W-2 Reporting.  Employers that issued at least 250 Forms W-2 for 2012 are required to report on such forms issued in January 2013 the cost of group health insurance coverage, regardless of who paid the premium.  This requirement remains in effect for 2013 (for W-2s issued in January 2014).  At this time, the 250 Forms W-2 threshold (for 2012) appears to still apply since the IRS has not reduced or eliminated the threshold.

Additional Medicare Tax.  The additional Medicare tax, which applies beginning in 2013, requires employers to withhold such tax of 0.9  percent of wages in excess of $200,000.  The tax only applies to the employee portion; the employer is not liable for a similar amount (no “match”).

__ASSIGNMENT A__:
Rewrite the paragraph of the employer tax excerpt that begins "Additional Medicare Tax" as a short bulleted list, keeping its main facts.
__ASSIGNMENT B__:
According to the employer tax excerpt, what cost must employers that issued at least 250 Forms W-2 for 2012 report on those forms?
__ASSIGNMENT C__:
Write a continuation of the employer tax excerpt that picks up after its final sentence.

__DATA FOR ANALYSIS__:

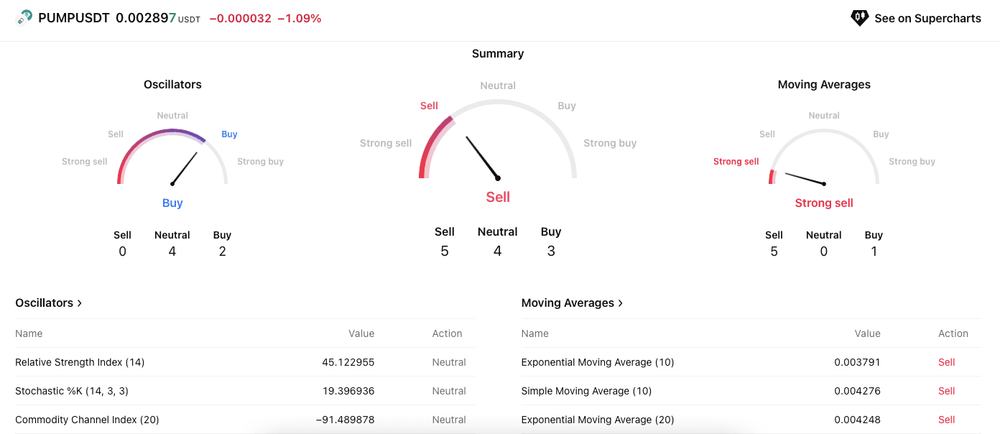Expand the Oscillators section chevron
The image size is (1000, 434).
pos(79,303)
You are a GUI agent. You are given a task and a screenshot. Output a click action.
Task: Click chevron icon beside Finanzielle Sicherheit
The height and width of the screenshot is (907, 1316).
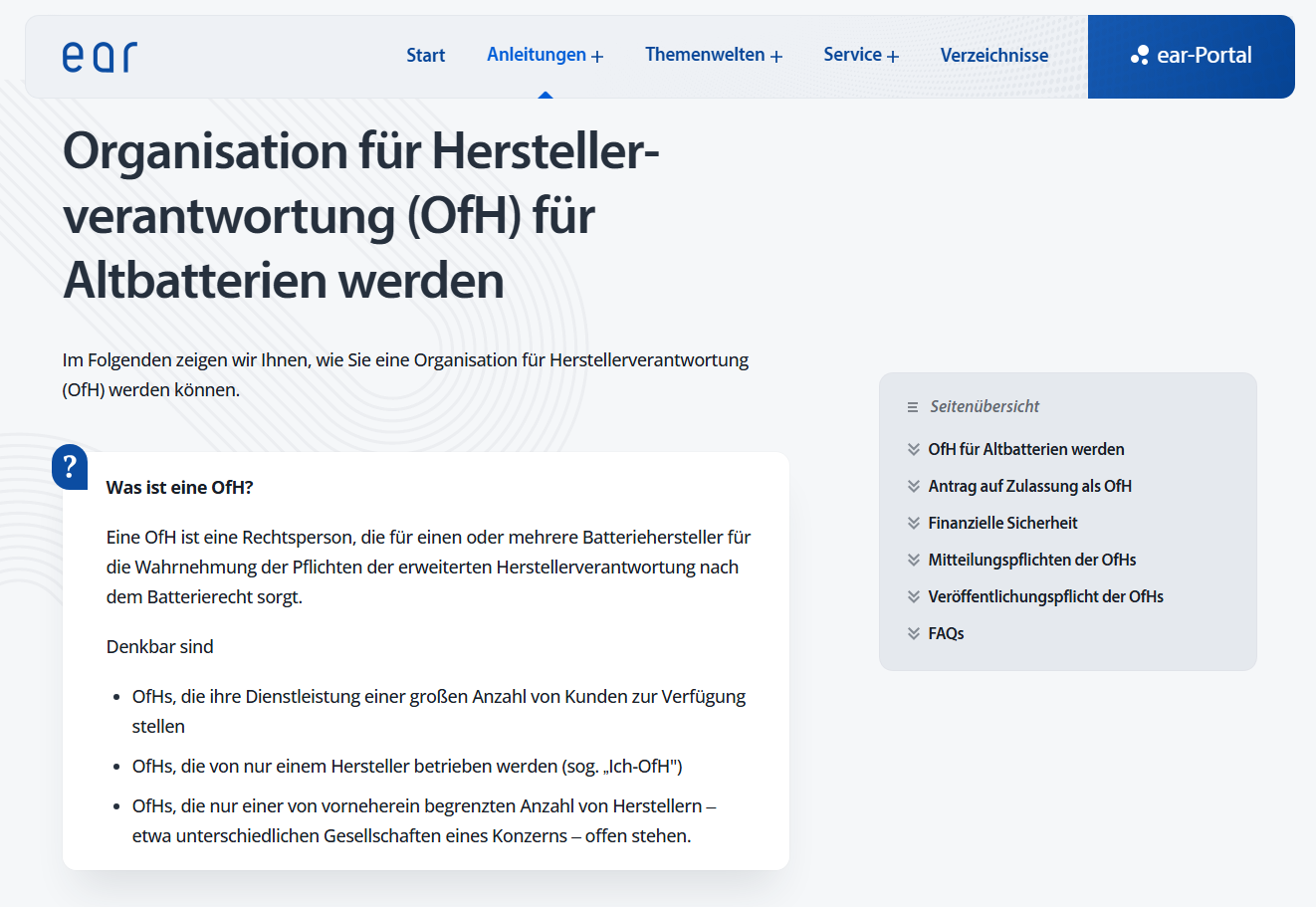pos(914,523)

* * *

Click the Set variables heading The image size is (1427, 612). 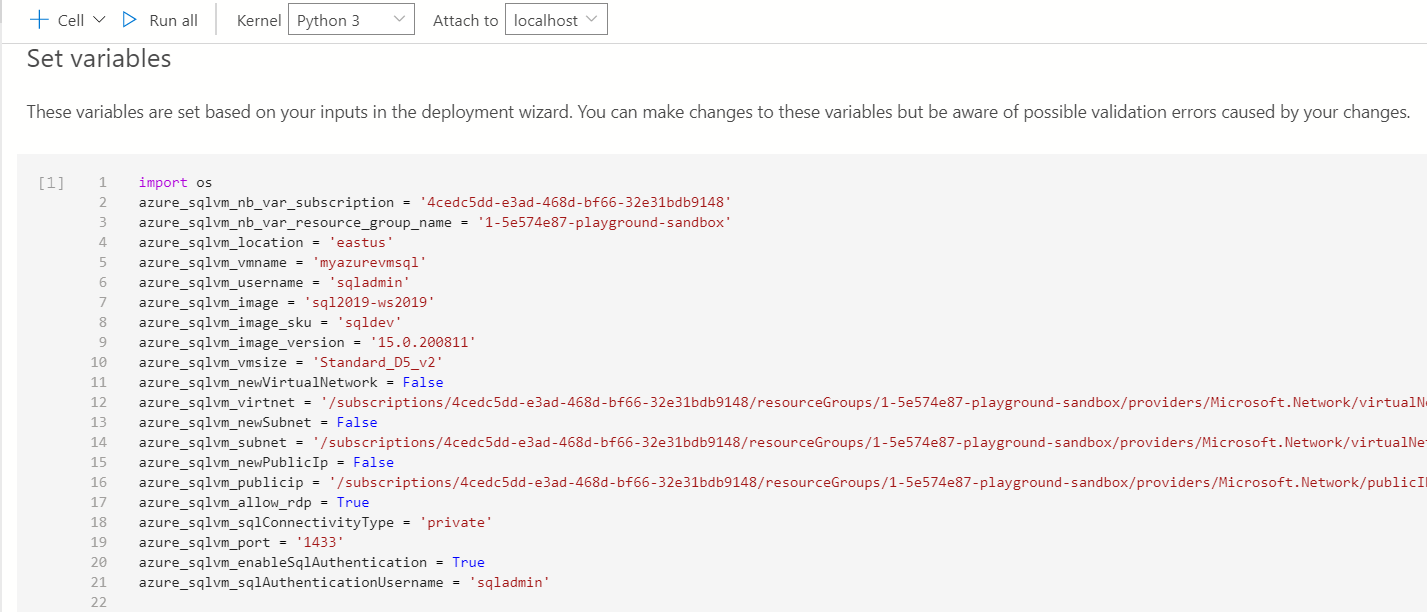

* * *

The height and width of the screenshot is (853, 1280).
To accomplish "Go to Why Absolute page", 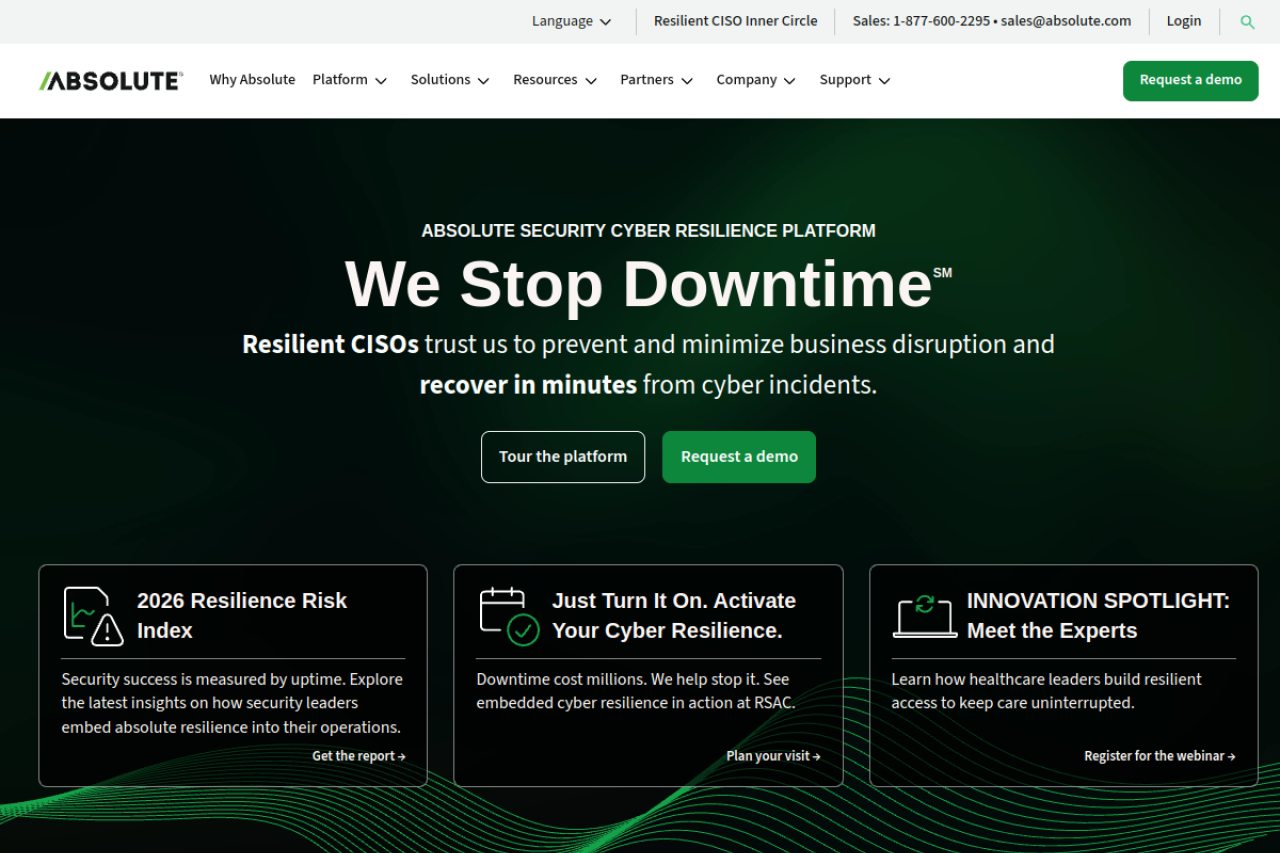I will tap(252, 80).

__EXERCISE RESULT A__:
- Applies beginning in 2013.
- Employers must withhold 0.9 percent of wages in excess of $200,000.
- Only the employee portion is taxed. The employer owes no matching amount.

__EXERCISE RESULT B__:
The cost of group health insurance coverage, regardless of who paid the premium.

__EXERCISE RESULT C__:
HIPAA Compliance.  Group health plans are required to comply by September 23, 2013 with additional requirements under HIPAA.  For more information, consult our bulletin on the subject here

Medical Loss Ratio Rebates.  Many employers sponsoring fully insured plans received these rebates in 2012, and will be receiving them in 2013 as well.  Under the Affordable Care Act, an insurer that uses less than 85 percent (80 percent for smaller employers) of the premium dollars it receives to provide medical care must rebate the difference to employers or apply it to reduce health insurance premiums.  Employers receiving such rebate checks should follow the guidance in DOL Technical Release 2011-04 in utilizing the rebate checks.

Medical FSA Contributions.  Beginning with the 2013 Plan Year, medical FSA salary reduction contributions are limited to $2,500.  Plan amendments reflecting this are required by December 31, 2014.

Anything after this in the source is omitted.